I substituted drugs for alcohol, and went to the VA after I had attempted to take my life a few times. I was then diagnosed as bipolar. I was put on medications, but continued abusing street drugs without informing my medical team. Naturally, I experienced extreme highs and lows. I had over a dozen ECT (Electro-Convulsive Therapy) sessions that wiped out my short-term memory for a while. Between ECT, medications, and street drugs I could barely function. I could not seem to get out of the dark place and turned my back on God and all that was good.

I was in and out of the psychiatric ward but would never admit my drug use, nor would I follow the doctor's suggestions. In 2006, after several years of speaking to the assigned medical professionals about the rape, they told me that what I had was chronic PTSD (MST) and encouraged me to file a claim with the VA for service-connected disability, which I did.

In 2009 I had been exhausted from drug use, depression, anxiety, and all the symptoms that go along with PTSD. The nightmares kept me awake at night and the hyper-vigilance and panic tortured me during the day. I waved the white flag and went to the rehab program for my drug addiction. This was followed by a psycho-social rehabilitation program to which helped me to regain balance prior to attempting to tackle real life again.

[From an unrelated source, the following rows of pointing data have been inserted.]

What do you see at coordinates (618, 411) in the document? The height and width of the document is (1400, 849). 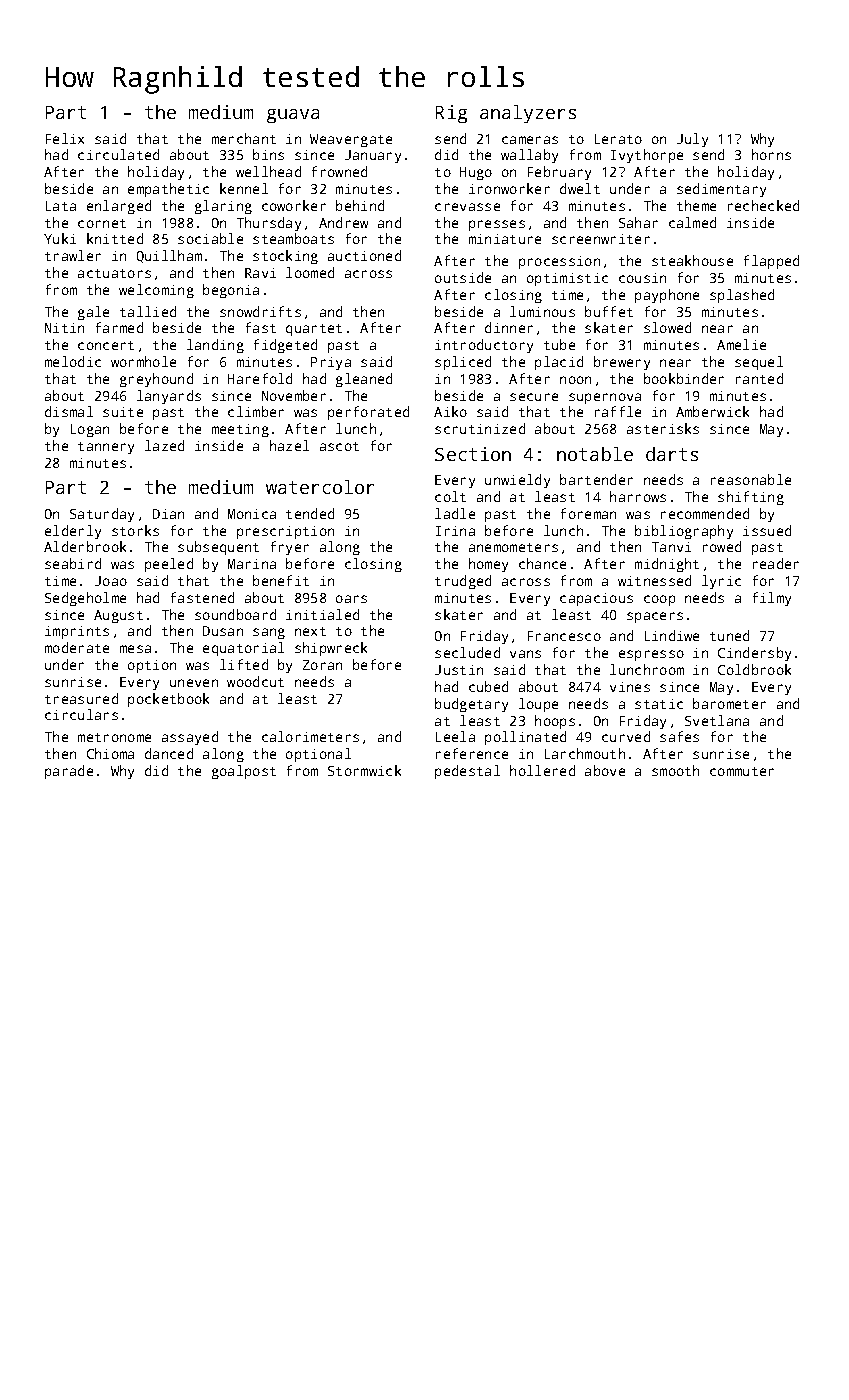 I see `raffle` at bounding box center [618, 411].
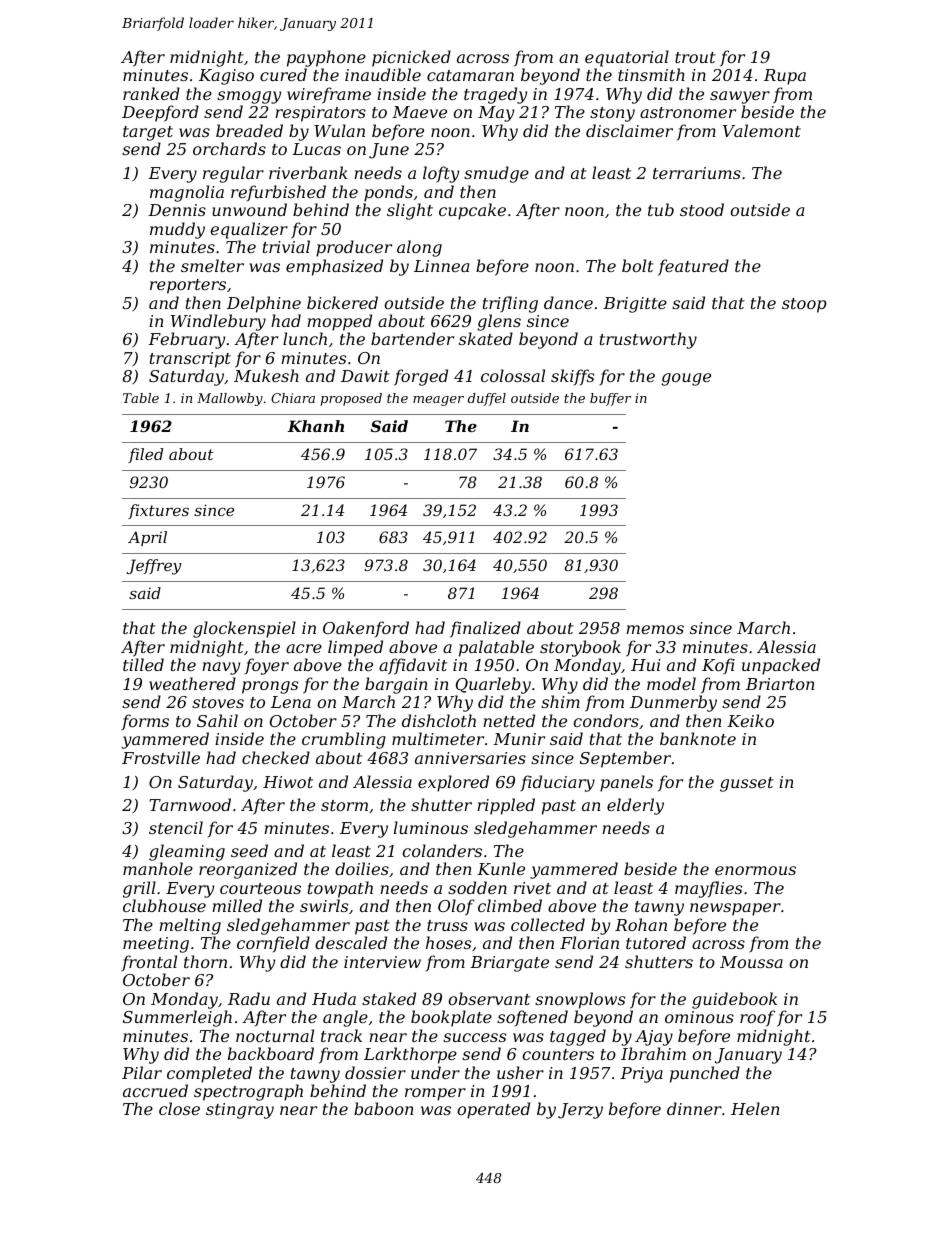 Image resolution: width=952 pixels, height=1233 pixels. Describe the element at coordinates (179, 1108) in the screenshot. I see `close` at that location.
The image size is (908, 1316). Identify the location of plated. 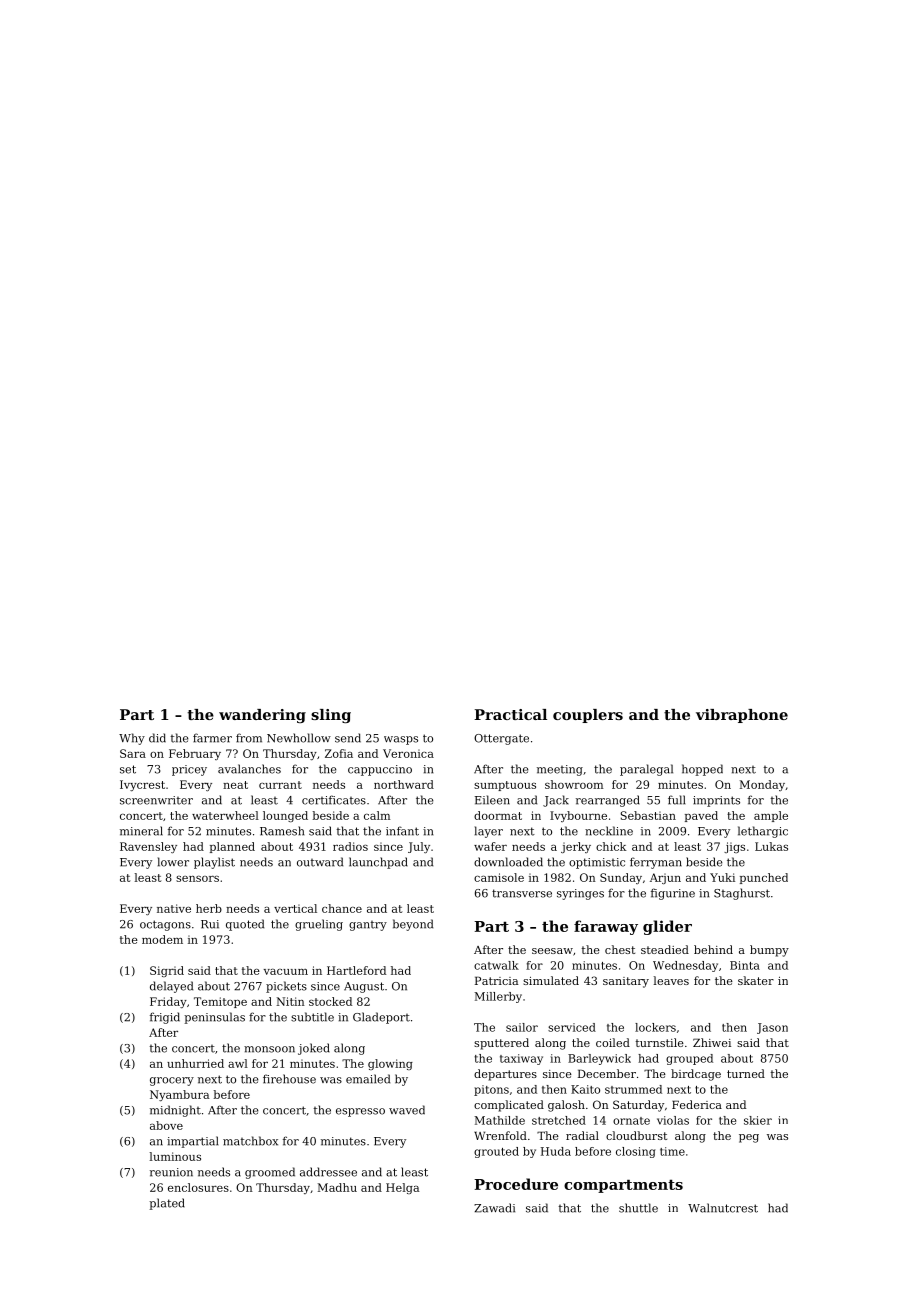
(167, 1204).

That was the last time I self-medicated. The suicidal ideation didn’t end and I still frequently ended up in the hospital. But I stuck with my therapy and programs, and worked hard to begin to turn my life around. My anxiety caused me to become a prisoner in my own home. A psychiatrist overmedicated me with Fentanyl, Vicodin, and Klonipin to a point where I overdosed twice while in a women’s trauma program. Upon returning, the same doctor put me on a high dose of Xanax which I was able to wean off of a few years ago.

Despite the incident being in my military records, to this day the VA continues to deny that I had ever been raped. Every time I receive a denial letter it feels as though I’m being raped all over again. It seems they are waiting for me to die or give up.

The dense fog that I lived in for so many years was lifted not long ago. I feel like a child with all I’m discovering and learning. I’m finding that even with all the losses I've experienced over the years I am still a caring, intelligent, and creative woman. I thought those things were long gone. My faith is growing stronger and my life has become about giving back. Gratefully helping, and encouraging others where I can in my modest way.

Living with a trauma-related illness is challenging. I still have nightmares and other PTSD symptoms and must take an SNRI and a medication for nightmares that doesn’t always work. A trauma of another type presented itself recently and thankfully I have the tools to begin the healing process without things getting out of hand. I have a safety plan in place and keep working hard and moving forward, by grace.

I’ll never give up. I’ll always keep a speck of hope for closure and healing, for myself and all of the others.